• _Task brief_: From the line with "Task: Select the face mask category tab" through the last line of the records below, both ends included, transcribe only those lines, exactly, and omit the pictures.

Stored records
- - - - - - -

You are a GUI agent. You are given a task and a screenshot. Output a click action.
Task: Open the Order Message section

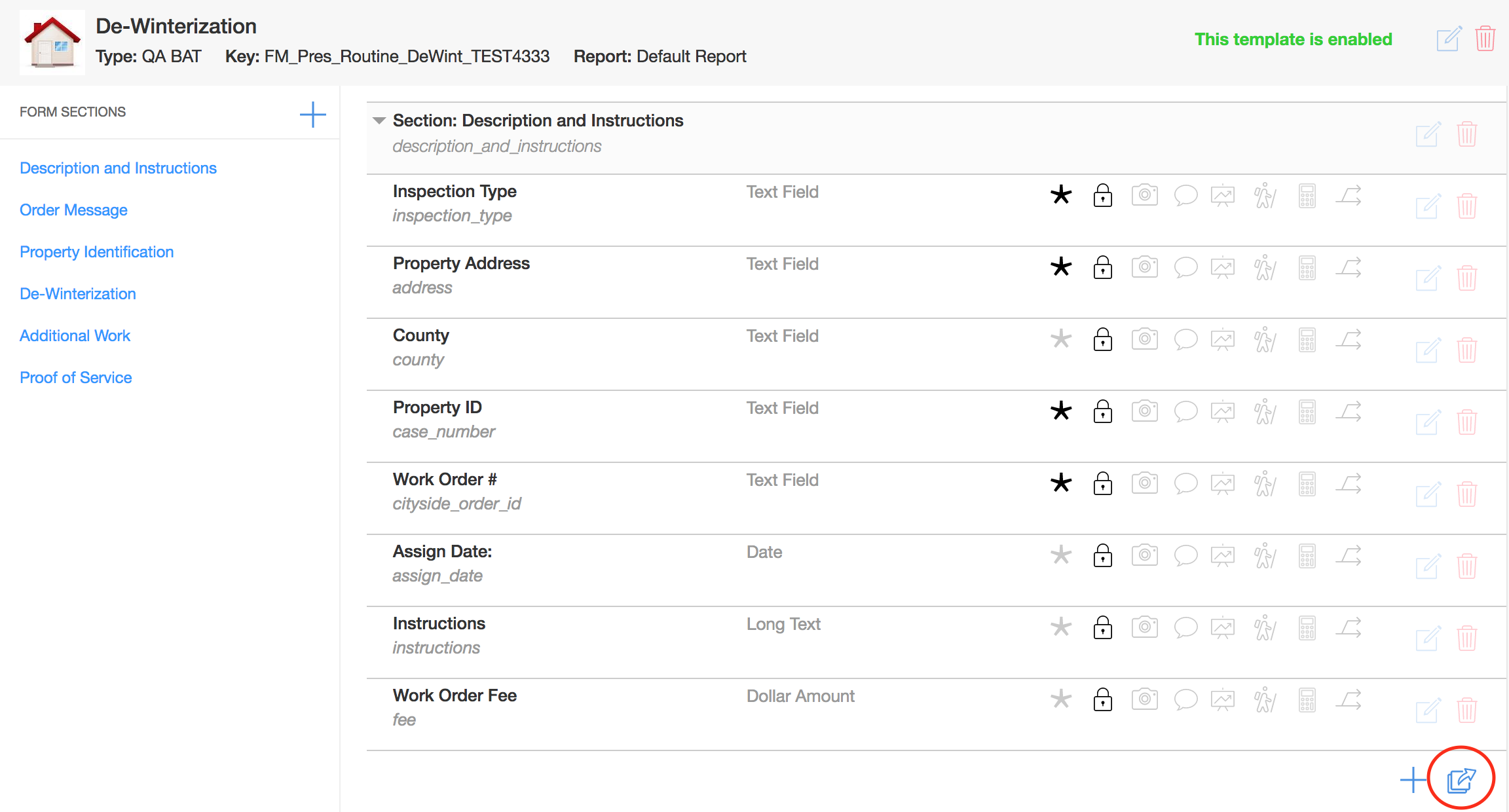(x=73, y=210)
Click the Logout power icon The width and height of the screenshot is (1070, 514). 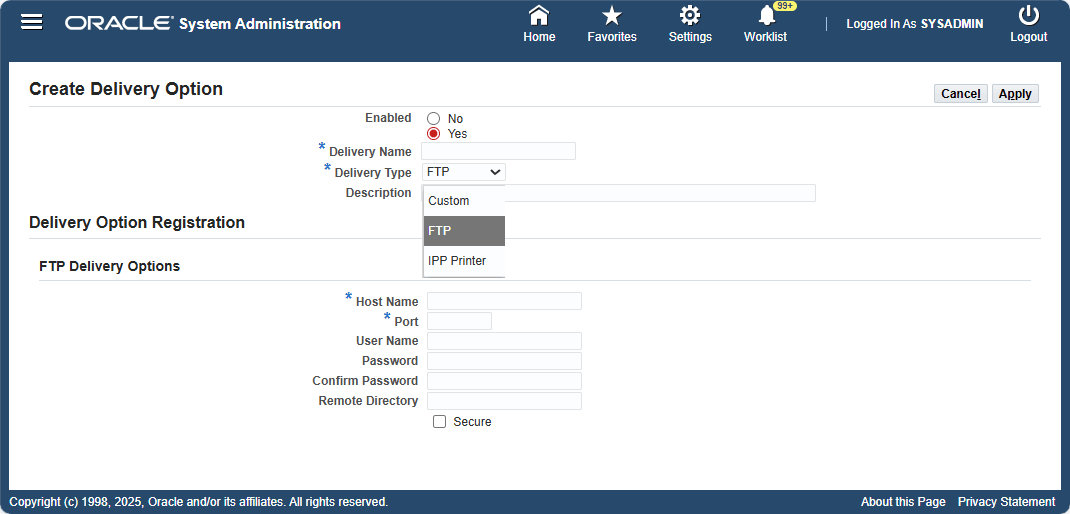point(1028,16)
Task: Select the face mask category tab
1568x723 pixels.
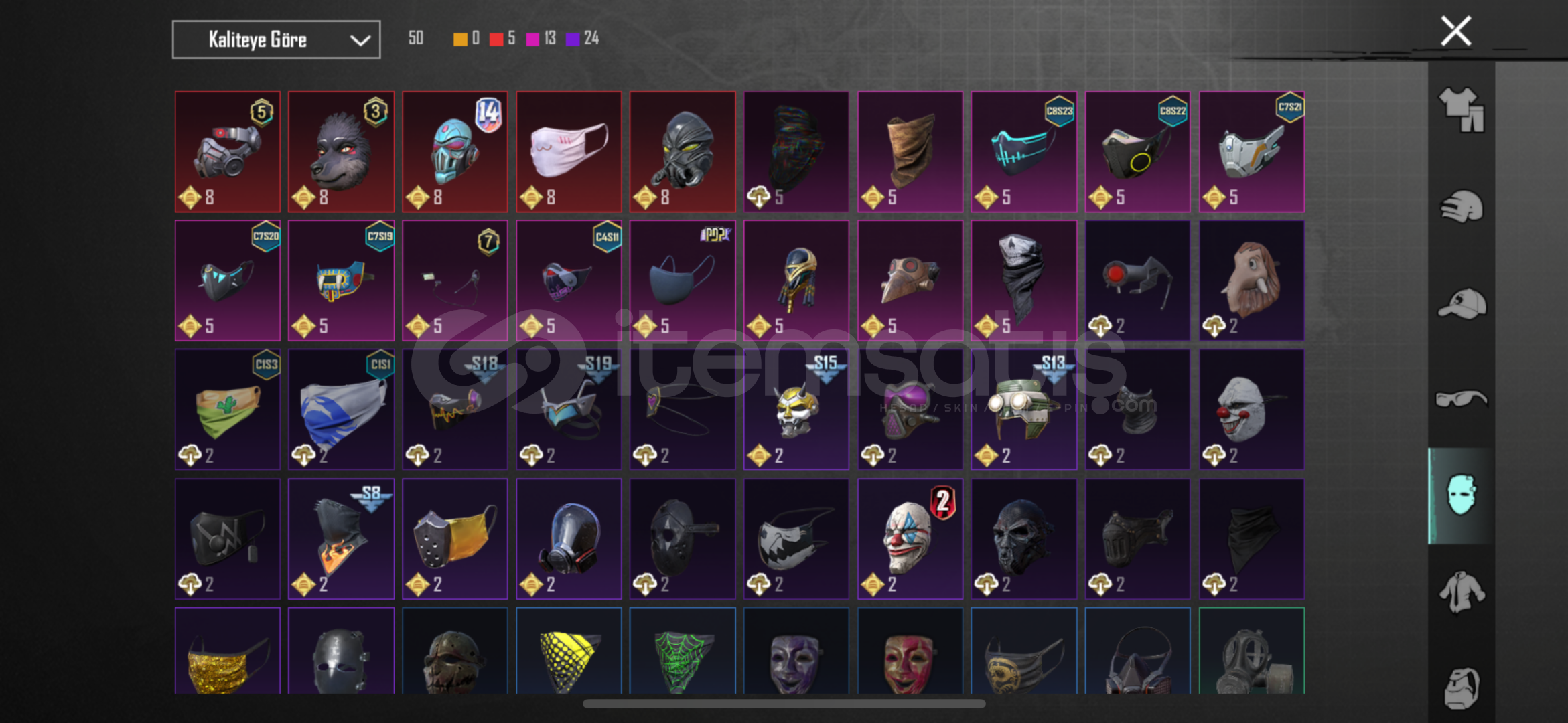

- - - - - - -

• _Answer to this exercise_:
Task: Select the face mask category tab
1568x723 pixels.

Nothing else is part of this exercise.